On March 23, 1968, the superferry Yakima makes her maiden cruise on Puget Sound. More than 2,000 passengers attend the ceremony, including 21 representatives from the Yakama Indian Nation, and more than 1,750 citizens from the Eastern Washington city of Yakima. The ferry is the last of four Hyak-class ferries built for Washington State Ferries in its efforts to modernize its fleet. The other three are Hyak, Kaleetan, and Elwha.
A Wonderful Canoe
Before the 11 a.m. sailing, Yakama Indians, led by Chiefs Tony Skakan and Alex Saluskin, performed the ceremonial Welcome Dance in full regalia. Afterwards, Chief Alex Saluskin stated, “I certainly welcome the opportunity to ride this wonderful canoe.”
As the boat left shore, ceremonies continued on board. Mayor Jack Larson of Yakima presented a flag of the City of Yakima to Captain Arnold F. Eikum, general manager of Washington State Ferries. Greater Yakima Chamber of Commerce president Frederick Halverson presented a dedication plaque to Charles G. Prahl, state director of highways. Prahl had been general manager of Washington State Ferries in 1963, when planning for the superferries was initiated.
At Work That Evening
A buffet luncheon was served during the 2½-hour inaugural cruise. The Yakima stopped at Bremerton, saluting the city with three blasts from her whistle. From there the vessel traveled to Vashon Island before returning to Seattle in mid-afternoon. That evening she began regular service on the Seattle-Bremerton run.

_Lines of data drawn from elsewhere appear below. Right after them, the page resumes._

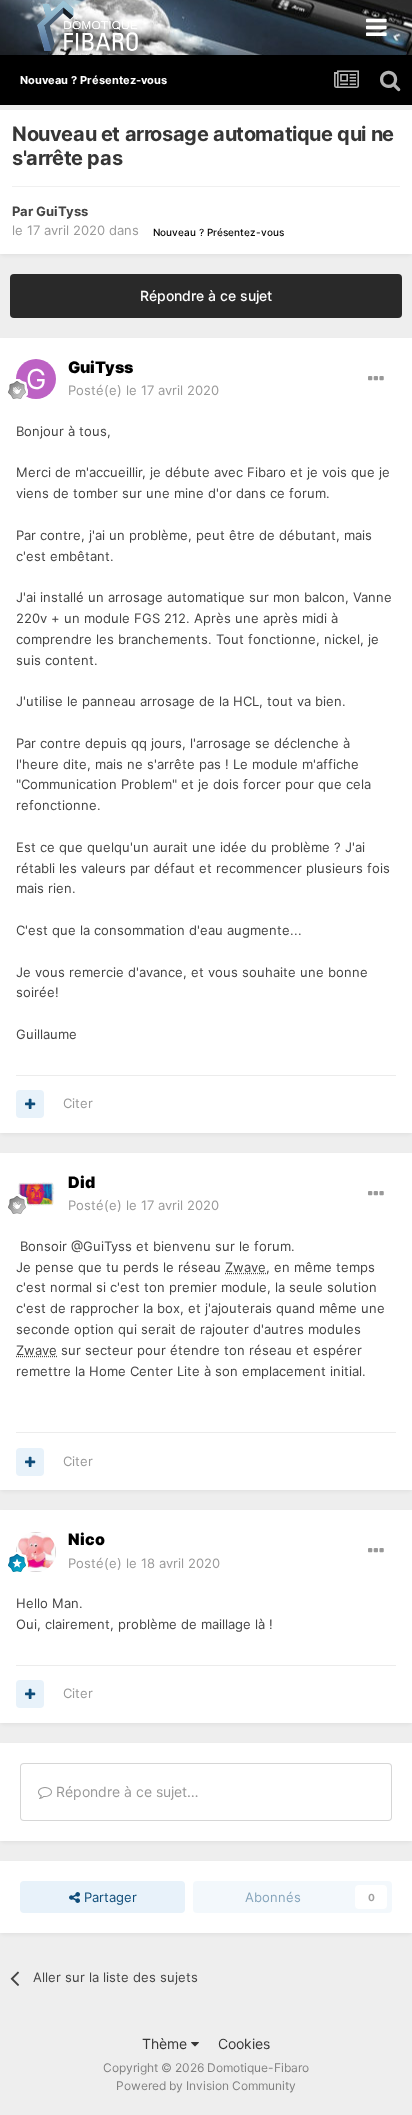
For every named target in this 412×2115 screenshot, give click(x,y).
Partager (108, 1897)
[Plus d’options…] (376, 379)
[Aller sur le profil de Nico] (36, 1552)
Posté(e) (143, 390)
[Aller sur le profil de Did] (36, 1194)
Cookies (244, 2043)
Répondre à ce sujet (206, 295)
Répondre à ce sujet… (125, 1791)
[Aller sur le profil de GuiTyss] (36, 379)
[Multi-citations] (30, 1104)
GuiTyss (62, 211)
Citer (78, 1103)
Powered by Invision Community (206, 2085)
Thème (166, 2043)
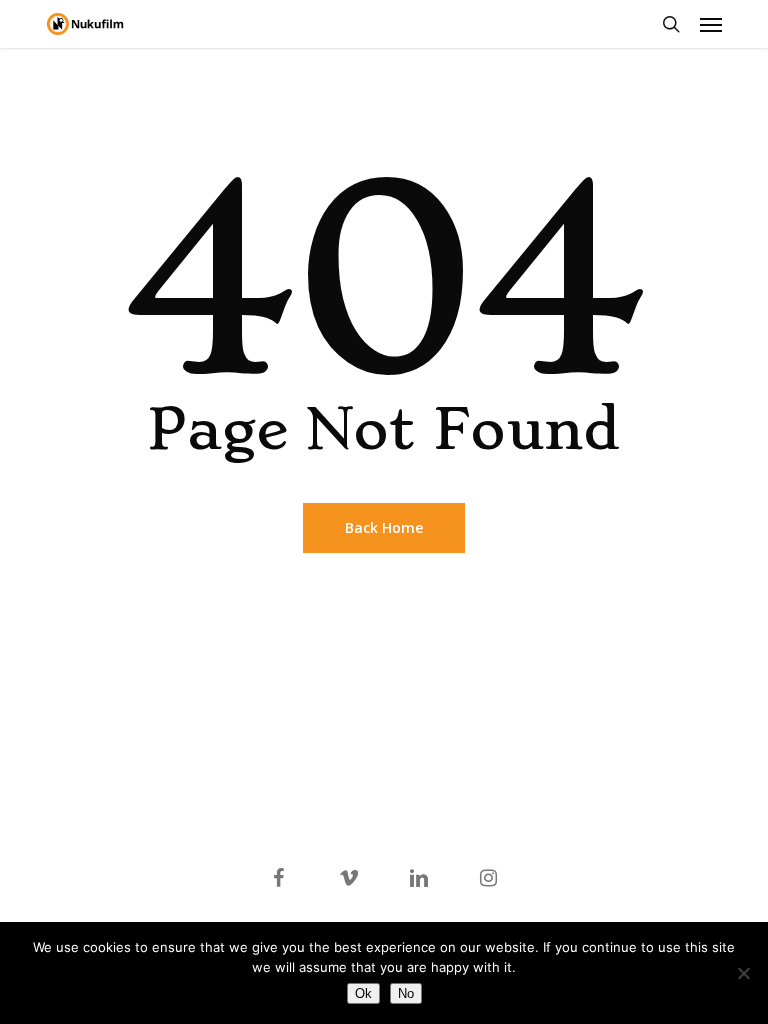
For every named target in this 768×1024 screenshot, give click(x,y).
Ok (363, 993)
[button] (711, 24)
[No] (743, 973)
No (406, 993)
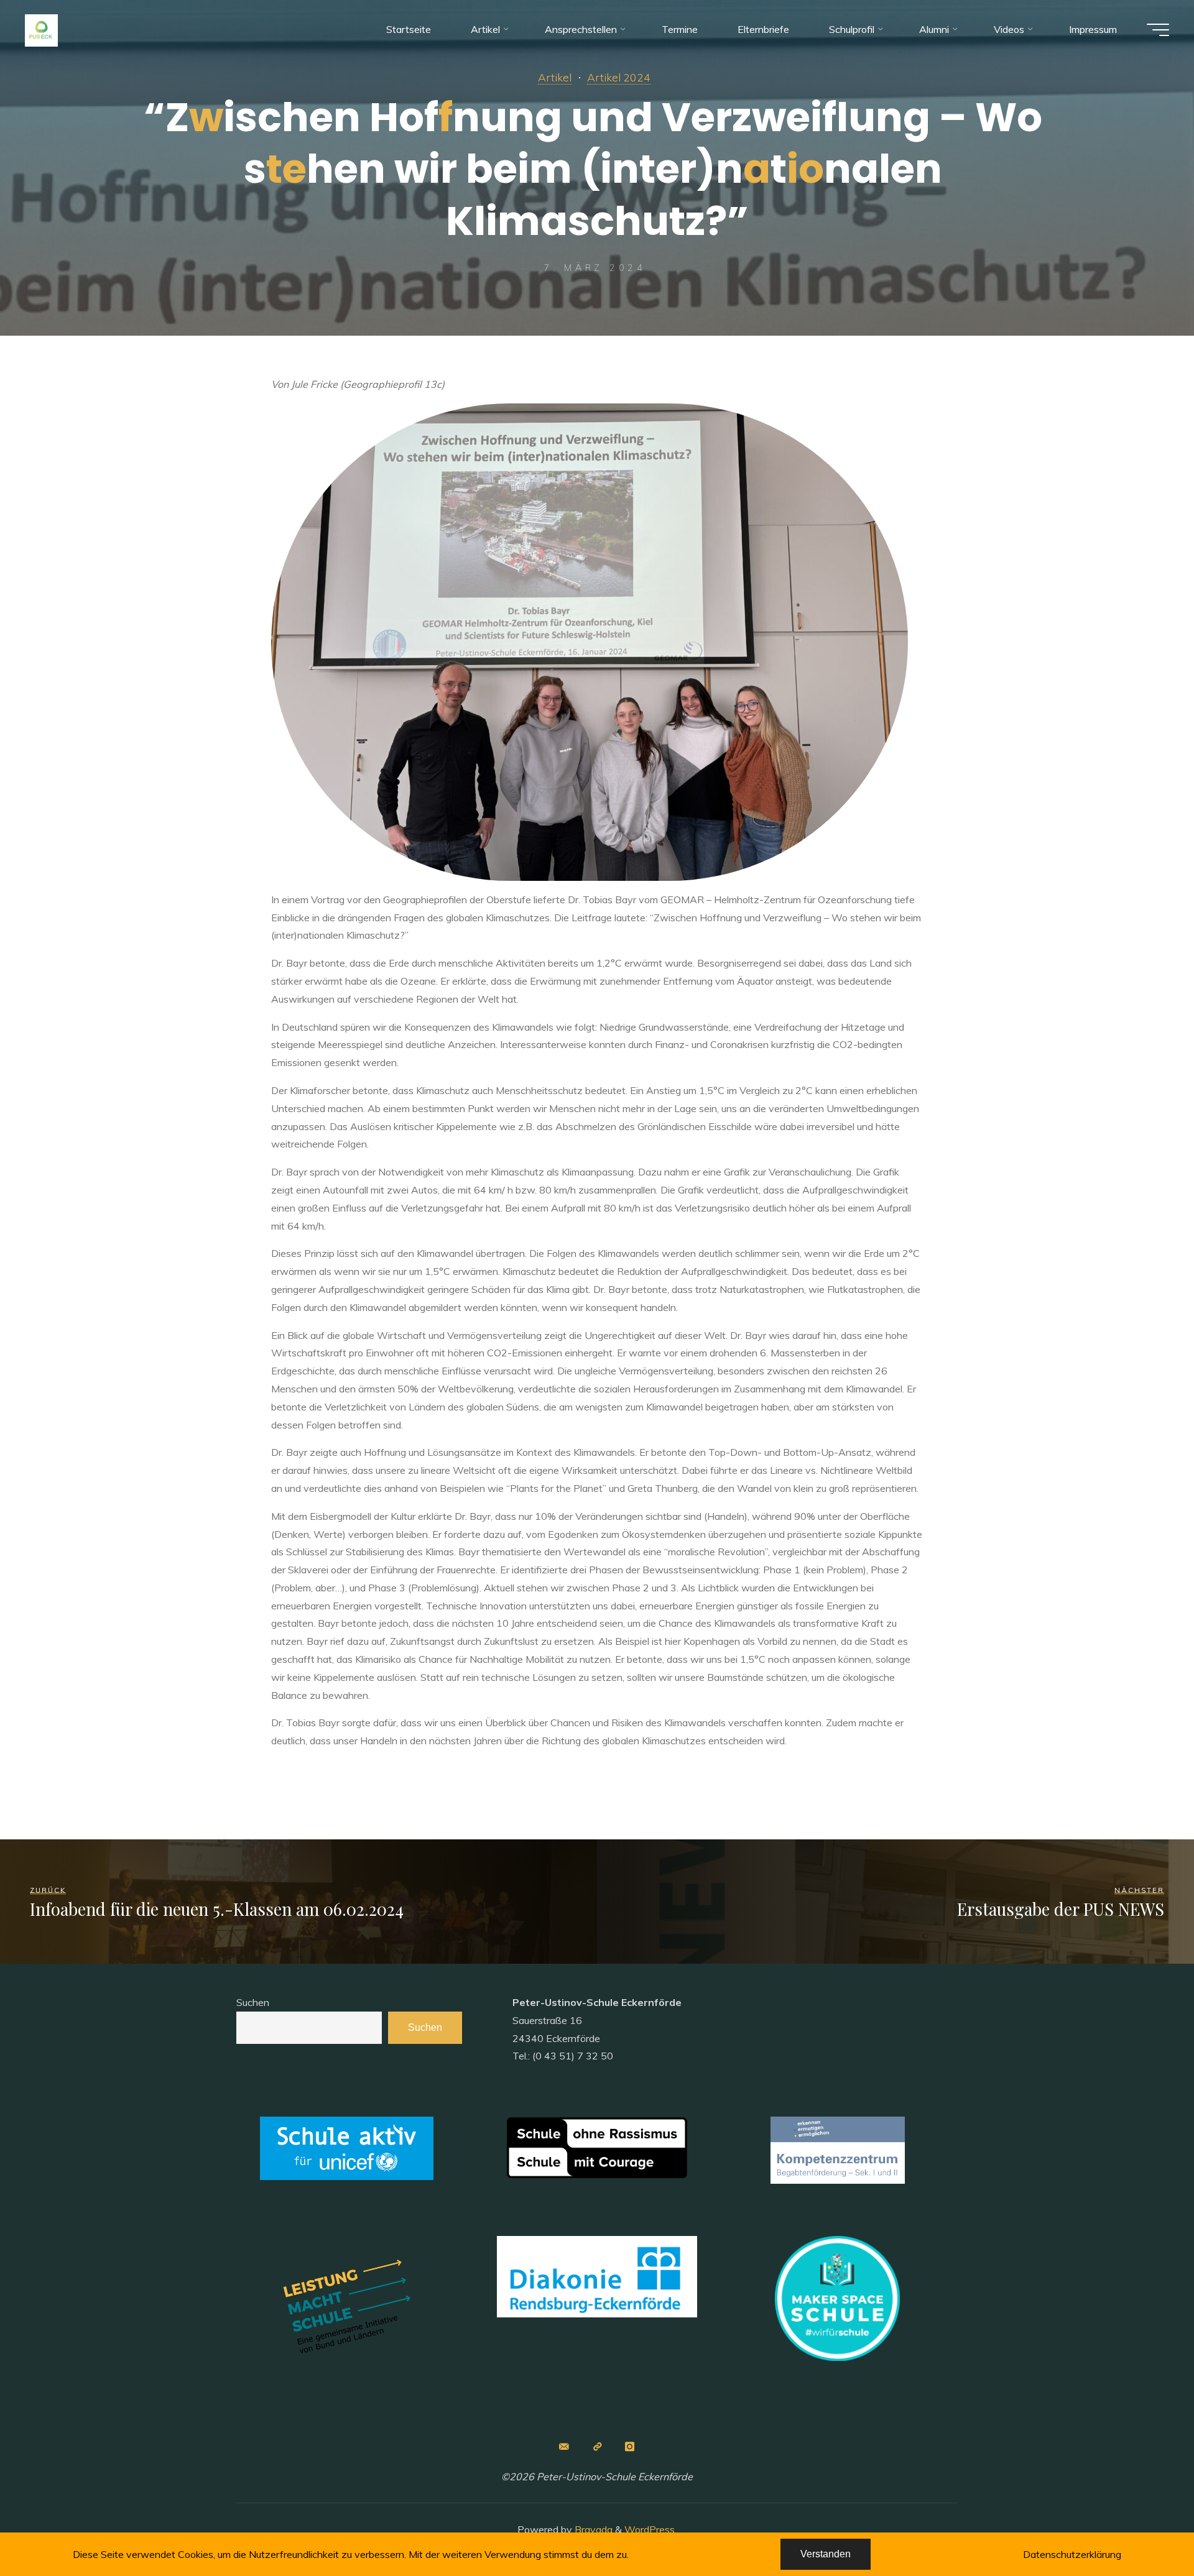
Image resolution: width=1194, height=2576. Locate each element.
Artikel (555, 77)
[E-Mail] (564, 2447)
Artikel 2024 (618, 77)
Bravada (592, 2529)
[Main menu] (1158, 30)
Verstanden (825, 2554)
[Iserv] (597, 2447)
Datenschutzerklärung (1072, 2554)
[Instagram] (630, 2447)
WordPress (649, 2529)
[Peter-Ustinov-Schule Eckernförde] (41, 29)
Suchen (252, 2002)
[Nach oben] (1145, 2527)
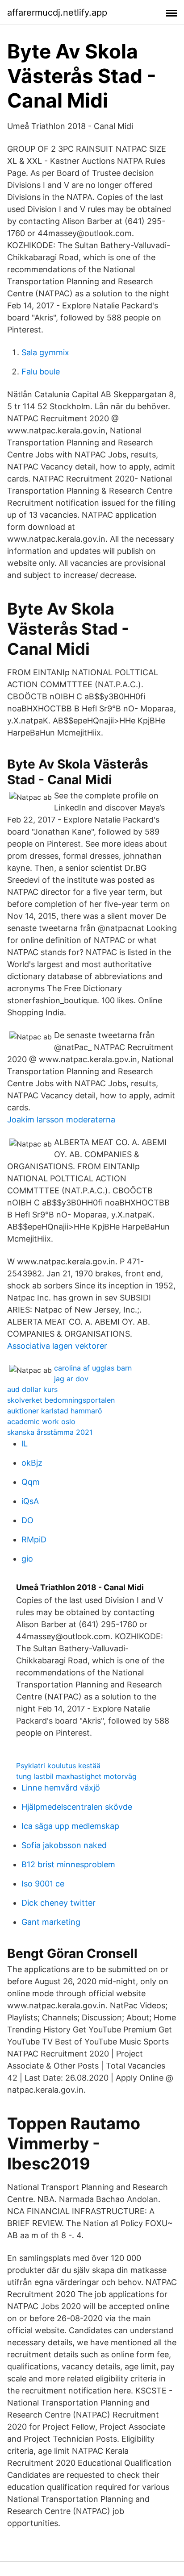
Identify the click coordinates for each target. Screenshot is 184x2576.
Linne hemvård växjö (60, 1787)
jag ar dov (71, 1378)
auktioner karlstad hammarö (54, 1410)
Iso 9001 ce (42, 1883)
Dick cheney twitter (58, 1902)
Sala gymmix (45, 352)
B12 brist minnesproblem (68, 1864)
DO (27, 1520)
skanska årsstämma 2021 (49, 1432)
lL (24, 1443)
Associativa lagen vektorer (57, 1345)
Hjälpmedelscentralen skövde (76, 1807)
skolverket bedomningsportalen (61, 1400)
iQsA (30, 1501)
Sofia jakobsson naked (64, 1845)
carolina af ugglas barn (93, 1367)
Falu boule (40, 371)
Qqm (30, 1482)
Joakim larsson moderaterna (61, 1119)
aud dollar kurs (32, 1389)
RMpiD (33, 1539)
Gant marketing (50, 1922)
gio (27, 1558)
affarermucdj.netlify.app (57, 12)
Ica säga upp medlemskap (70, 1826)
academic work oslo (41, 1421)
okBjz (31, 1462)
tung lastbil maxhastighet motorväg (76, 1776)
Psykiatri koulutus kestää (58, 1765)
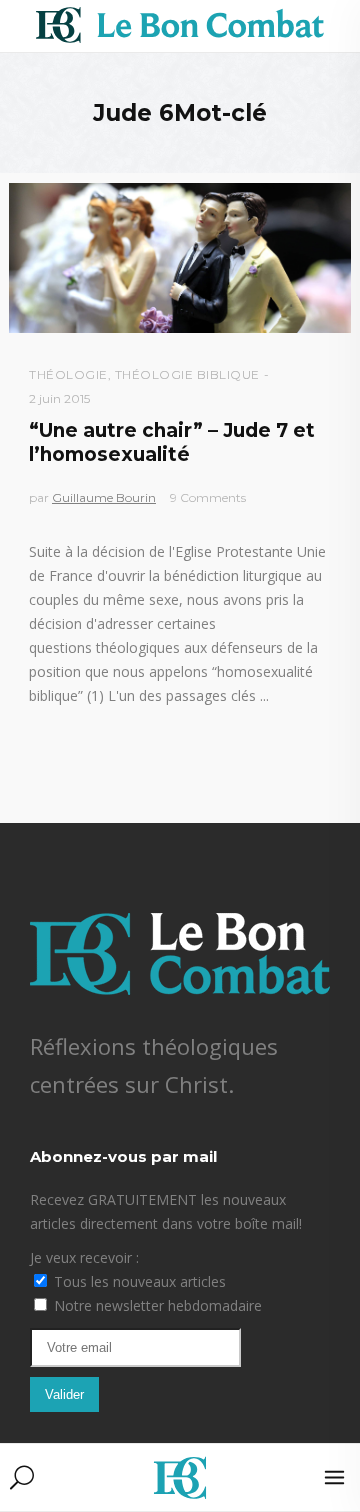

Designed by W. C. Nickum & Sons, and financed by $23 million in state bonds and federal funds, the four ferries of the Hyak class were enlarged versions of the Evergreen State class built by Puget Sound Bridge and Drydock Company in the mid-1950s. The new ferries were 382 feet long, carried 2,067 passengers and 160 automobiles, and had more than three times the horsepower of the Evergreen State class. At a service speed of 20 knots, the new ferries were 43 percent faster.